2. Character Development. All of the characters, even the soul-searching Katie are shallow and unappealing. There is little background provided for the characters and even less that makes them endearing. I think part of the problem is the author’s writing style. She doesn’t show or reveal character traits or growths, but instead tries to pass along the knowledge through Katie’s musings of her surroundings. With everyone constantly telling Katie how “naive” and innocent she is, I found her to be an unreliable narrator. Although she was determined to fit into the glitz and glamour of being an assistant for a world-famous photo-journalist, I didn’t see or get a feel for any of the glitz or glamour that Katie so desperately clung to.
3. Devil Wears Prada lite. This book reminded me of The Devil Wears Prada in a number of ways, with the number one spot going to the misunderstand yet bitchy boss, Lydia Schell. Her relationship with her husband is messy at best, but I found her to be void of any depth in the novel.

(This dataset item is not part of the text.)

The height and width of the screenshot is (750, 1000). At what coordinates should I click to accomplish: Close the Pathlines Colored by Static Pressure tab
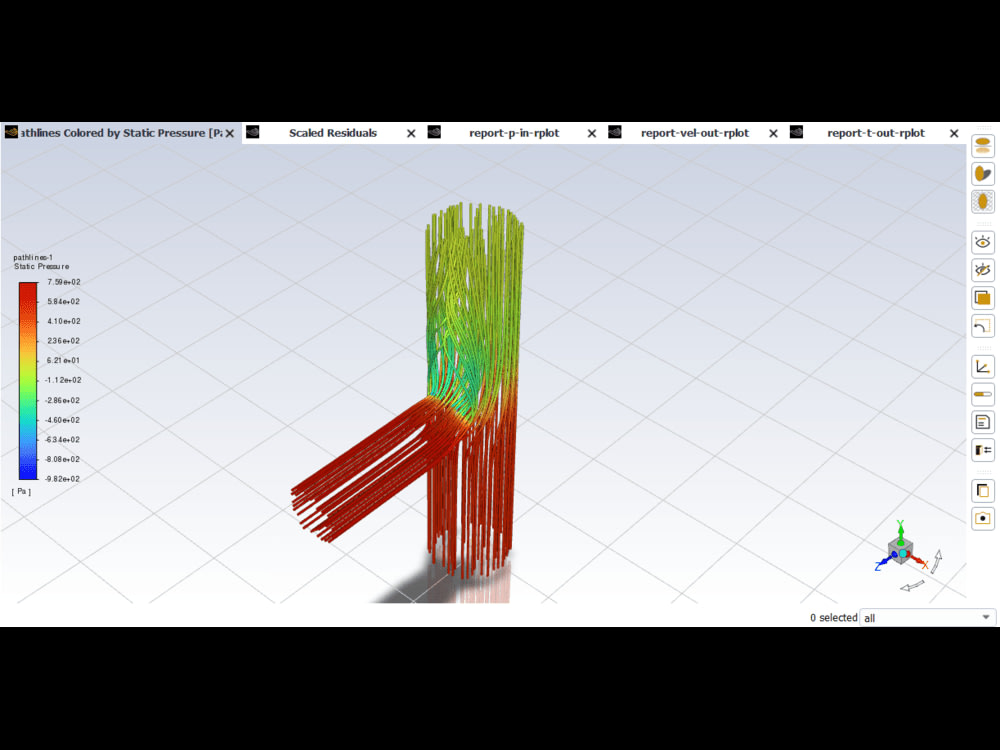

4. Author’s prose. While Reyl is incredibly well-read and knows Paris inside and out, her writing style needed more work. Again, she tells rather than shows her points. The characters fall flat, the various love triangles are boring and feel forced, and all the resolutions at the end of the novel feel too clean-cut. Katie dragged her feet developing into her person while working for Lydia in Paris, and I think this held the novel back some. Her relationship with Olivier and her acknowledge of her cousin Etienne’s troubles at the end of the book came too late to really make much of an impact to the story. Despite her “growth” she still played the role of the desperate doormat for the Schell’s attention and affection.
The book is a quick read. It’s too heavy to be chick-lit, but by most accounts meets the criteria. In regards to books set in France, this book didn’t hit the mark and there was not enough in the novel to satisfy.